===== TRECHO DO DOCUMENTO
A analogia é irresistível: como no caso da dançarina do "Cabaré Mineiro"
-famoso poema de juventude de
Carlos Drummond de Andrade-,
"cem olhos brasileiros estão seguindo/
o balanço doce e mole de suas tetas".
Agora será mais difícil -ou no mínimo mais constrangedor- absolver o
ex-presidente da Câmara João Paulo.
Também será, ou deveria ser, mais
complicado deixar escapar o deputado José Mentor. Veremos.
O PT, porém, insiste em tripudiar
sobre este mínimo que a democracia
lhe cobra. Ou, pior: o PT está cobrando um preço alto demais da democracia. O que se pode ainda esperar de
um governo que viola o sigilo bancário de um Francenildo para limpar a
barra do seu ministro da Fazenda?
O constrangimento contra alguém
já socialmente humilhado, o atropelo
das garantias e liberdades individuais,
o estupro do Estado de direito -tudo
aponta para um nítido quadro de delinqüência patrocinada pelo Estado.
Antes era caixa dois, não era "mensalão". Agora é vazamento, não é violação. O enredo soa tanto mais kafkiano na medida em que sua inspiração
stalinista aparece como algo acidental,
como se ninguém da cúpula do governo tivesse nada a ver com a história.
O governo busca "normalizar" um
quadro anômalo, ao mesmo tempo
em que tenta se "desresponsabilizar"
pelos crimes que cometeu. É cínico e
mentiroso. Esses são hoje os traços
distintivos do modo petista de governar. Isso vale para Lula, vale para Guadagnin, vale para todos. Márcio Thomaz Bastos é ministro da Justiça do
país ou advogado de defesa do PT?
==========
===== REGISTROS DA TAREFA
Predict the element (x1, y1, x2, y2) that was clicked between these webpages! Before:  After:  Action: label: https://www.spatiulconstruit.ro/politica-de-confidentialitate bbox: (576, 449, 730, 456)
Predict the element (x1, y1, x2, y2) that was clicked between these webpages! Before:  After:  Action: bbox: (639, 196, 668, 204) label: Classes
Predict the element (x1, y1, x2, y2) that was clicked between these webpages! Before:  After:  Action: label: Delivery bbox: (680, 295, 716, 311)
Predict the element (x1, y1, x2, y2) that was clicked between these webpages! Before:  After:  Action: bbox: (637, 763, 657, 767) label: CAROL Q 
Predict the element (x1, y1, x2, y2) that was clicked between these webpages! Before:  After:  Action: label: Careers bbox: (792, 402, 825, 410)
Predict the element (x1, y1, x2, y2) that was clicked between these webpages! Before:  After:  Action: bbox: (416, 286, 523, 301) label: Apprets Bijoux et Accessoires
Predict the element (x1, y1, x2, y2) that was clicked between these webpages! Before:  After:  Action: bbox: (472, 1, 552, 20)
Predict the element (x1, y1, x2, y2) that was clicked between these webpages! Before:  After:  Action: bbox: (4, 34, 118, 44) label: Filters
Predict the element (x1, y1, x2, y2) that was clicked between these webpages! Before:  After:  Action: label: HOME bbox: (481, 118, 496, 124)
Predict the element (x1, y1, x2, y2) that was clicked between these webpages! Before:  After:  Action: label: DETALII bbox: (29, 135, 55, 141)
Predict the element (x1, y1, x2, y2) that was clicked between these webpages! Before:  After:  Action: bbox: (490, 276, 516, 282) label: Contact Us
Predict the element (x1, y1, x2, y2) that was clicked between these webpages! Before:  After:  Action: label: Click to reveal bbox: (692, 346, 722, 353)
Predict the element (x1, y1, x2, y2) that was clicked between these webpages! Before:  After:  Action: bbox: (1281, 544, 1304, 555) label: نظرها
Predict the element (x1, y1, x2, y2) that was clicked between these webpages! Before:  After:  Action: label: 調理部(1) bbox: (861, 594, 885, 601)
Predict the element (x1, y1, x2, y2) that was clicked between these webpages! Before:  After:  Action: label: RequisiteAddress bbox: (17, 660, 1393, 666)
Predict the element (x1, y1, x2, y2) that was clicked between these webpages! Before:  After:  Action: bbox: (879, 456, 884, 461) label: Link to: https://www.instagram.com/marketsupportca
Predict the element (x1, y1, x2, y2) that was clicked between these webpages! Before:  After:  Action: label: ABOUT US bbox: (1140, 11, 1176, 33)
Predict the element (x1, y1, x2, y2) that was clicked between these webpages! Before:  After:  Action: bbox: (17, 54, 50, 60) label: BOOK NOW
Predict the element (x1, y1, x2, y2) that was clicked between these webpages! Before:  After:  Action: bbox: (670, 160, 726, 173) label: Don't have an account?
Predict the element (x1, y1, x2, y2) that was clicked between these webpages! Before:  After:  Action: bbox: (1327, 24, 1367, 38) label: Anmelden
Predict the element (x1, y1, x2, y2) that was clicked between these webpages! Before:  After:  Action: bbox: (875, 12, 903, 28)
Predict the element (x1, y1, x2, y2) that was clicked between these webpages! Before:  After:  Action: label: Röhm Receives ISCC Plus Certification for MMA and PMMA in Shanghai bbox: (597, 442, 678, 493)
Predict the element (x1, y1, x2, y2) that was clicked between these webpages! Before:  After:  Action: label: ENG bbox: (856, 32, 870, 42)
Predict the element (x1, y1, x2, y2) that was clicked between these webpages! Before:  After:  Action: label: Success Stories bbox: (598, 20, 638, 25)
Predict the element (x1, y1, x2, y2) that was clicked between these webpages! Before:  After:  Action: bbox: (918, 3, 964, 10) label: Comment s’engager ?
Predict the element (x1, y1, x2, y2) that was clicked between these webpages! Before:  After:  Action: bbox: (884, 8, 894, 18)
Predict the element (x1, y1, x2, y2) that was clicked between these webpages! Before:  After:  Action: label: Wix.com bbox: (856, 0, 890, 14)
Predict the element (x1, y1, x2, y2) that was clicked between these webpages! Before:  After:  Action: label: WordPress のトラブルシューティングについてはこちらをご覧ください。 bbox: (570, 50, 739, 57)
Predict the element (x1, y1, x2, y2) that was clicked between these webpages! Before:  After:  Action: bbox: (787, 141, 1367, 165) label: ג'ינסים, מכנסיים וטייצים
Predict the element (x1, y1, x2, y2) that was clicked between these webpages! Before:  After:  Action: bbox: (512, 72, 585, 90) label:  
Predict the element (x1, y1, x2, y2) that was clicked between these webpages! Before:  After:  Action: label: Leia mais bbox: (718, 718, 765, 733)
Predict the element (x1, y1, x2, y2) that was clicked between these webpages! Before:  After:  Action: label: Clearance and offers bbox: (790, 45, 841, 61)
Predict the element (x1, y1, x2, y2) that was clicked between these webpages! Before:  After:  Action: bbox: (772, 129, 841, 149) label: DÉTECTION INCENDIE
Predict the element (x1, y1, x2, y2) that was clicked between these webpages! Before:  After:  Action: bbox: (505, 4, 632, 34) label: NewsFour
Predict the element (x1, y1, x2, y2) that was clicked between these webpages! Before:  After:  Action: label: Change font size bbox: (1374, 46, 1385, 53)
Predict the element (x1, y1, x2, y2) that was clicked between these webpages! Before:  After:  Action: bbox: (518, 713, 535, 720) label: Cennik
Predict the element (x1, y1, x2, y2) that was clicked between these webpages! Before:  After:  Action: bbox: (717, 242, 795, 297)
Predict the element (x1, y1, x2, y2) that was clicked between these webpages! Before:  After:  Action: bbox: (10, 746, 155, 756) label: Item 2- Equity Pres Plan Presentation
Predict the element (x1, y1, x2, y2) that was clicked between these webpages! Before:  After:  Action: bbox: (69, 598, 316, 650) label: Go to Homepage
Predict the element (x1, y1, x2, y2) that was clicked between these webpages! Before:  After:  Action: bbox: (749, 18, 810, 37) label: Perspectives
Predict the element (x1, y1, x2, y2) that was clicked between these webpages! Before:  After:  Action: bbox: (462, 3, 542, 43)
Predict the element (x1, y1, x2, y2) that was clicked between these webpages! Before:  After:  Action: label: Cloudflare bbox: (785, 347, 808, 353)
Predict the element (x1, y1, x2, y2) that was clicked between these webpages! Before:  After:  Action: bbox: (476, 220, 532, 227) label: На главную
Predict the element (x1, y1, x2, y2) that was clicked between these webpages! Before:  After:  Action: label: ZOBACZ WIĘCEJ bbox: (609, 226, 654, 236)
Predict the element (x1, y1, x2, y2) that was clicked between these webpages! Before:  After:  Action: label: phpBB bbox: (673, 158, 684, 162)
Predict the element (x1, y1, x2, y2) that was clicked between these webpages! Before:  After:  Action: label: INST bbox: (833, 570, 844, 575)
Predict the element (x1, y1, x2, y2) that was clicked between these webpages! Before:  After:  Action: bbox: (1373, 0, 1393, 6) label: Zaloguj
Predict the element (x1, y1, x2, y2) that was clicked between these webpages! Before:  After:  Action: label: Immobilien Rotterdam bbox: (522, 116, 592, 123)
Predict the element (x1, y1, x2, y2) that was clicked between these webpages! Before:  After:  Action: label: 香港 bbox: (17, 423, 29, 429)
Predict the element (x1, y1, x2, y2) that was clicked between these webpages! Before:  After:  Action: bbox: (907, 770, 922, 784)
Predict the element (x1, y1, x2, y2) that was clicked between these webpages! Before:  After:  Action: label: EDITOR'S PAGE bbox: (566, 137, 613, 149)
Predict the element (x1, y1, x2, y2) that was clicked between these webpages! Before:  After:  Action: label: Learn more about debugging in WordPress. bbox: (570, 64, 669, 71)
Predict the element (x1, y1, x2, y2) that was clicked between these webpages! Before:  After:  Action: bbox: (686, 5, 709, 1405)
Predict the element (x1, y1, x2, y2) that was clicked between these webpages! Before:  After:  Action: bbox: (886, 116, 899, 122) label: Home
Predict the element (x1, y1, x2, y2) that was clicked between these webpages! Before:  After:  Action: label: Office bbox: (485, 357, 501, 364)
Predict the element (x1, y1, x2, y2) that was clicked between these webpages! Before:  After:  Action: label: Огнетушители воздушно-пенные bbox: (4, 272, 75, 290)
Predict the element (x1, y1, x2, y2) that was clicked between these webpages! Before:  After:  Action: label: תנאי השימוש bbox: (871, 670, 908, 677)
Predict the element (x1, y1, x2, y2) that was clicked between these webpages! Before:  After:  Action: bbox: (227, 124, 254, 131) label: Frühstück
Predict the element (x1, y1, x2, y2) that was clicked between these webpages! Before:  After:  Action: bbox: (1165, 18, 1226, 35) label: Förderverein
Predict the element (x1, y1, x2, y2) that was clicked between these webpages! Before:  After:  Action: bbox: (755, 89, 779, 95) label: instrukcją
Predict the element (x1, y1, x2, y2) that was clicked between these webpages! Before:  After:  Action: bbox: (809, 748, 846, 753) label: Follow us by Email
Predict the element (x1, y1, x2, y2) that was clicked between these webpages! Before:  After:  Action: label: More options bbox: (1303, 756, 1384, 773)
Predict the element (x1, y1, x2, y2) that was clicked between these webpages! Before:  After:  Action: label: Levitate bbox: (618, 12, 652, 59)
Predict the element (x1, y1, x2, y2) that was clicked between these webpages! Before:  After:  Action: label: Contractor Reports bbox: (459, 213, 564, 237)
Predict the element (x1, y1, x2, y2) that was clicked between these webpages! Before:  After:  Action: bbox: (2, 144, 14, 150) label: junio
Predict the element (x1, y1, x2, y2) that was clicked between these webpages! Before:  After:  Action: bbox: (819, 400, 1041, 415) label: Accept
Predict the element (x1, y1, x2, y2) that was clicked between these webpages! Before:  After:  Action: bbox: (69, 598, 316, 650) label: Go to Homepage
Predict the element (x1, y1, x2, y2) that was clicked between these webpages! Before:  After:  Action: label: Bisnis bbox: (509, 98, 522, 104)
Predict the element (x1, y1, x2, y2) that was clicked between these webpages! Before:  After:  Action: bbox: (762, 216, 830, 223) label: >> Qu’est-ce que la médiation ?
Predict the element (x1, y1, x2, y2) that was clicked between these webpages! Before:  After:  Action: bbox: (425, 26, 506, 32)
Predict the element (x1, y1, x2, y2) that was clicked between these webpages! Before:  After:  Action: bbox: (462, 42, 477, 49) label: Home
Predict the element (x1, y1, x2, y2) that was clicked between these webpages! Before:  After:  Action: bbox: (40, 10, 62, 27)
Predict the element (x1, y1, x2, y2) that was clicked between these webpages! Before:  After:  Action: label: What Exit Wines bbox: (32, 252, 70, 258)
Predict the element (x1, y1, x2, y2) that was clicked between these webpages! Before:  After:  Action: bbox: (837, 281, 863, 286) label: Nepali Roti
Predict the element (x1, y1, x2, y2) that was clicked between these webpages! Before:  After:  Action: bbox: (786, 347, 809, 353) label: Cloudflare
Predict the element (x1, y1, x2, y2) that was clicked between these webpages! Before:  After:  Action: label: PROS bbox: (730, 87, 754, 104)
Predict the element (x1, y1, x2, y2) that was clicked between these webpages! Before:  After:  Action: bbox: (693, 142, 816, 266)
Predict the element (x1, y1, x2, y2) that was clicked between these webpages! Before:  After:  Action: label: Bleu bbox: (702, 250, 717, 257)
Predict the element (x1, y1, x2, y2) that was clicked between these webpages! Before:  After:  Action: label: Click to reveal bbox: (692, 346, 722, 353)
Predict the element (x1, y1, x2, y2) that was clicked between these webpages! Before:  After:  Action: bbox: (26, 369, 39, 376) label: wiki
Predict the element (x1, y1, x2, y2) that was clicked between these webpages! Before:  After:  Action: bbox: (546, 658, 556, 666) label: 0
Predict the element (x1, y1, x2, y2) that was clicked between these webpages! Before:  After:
==========
:: INSTRUÇÃO DADA 1 ::
Com base no trecho do documento, explique em uma a três frases por que o governo é chamado de "cínico e mentiroso".
:: INSTRUÇÃO DADA 2 ::
Por favor, repita dos registros somente as linhas que vão da que contém "660, 1393, 666)" até a que contém "label: BOOK NOW", incluindo as duas.
Os registros não têm nenhuma relação com o trecho do documento.

:: RESPOSTA DA TAREFA 1 ::
Porque o governo busca "normalizar" um quadro anômalo e, ao mesmo tempo, tenta se "desresponsabilizar" pelos crimes que cometeu.

:: RESPOSTA DA TAREFA 2 ::
Predict the element (x1, y1, x2, y2) that was clicked between these webpages! Before:  After:  Action: label: RequisiteAddress bbox: (17, 660, 1393, 666)
Predict the element (x1, y1, x2, y2) that was clicked between these webpages! Before:  After:  Action: bbox: (879, 456, 884, 461) label: Link to: https://www.instagram.com/marketsupportca
Predict the element (x1, y1, x2, y2) that was clicked between these webpages! Before:  After:  Action: label: ABOUT US bbox: (1140, 11, 1176, 33)
Predict the element (x1, y1, x2, y2) that was clicked between these webpages! Before:  After:  Action: bbox: (17, 54, 50, 60) label: BOOK NOW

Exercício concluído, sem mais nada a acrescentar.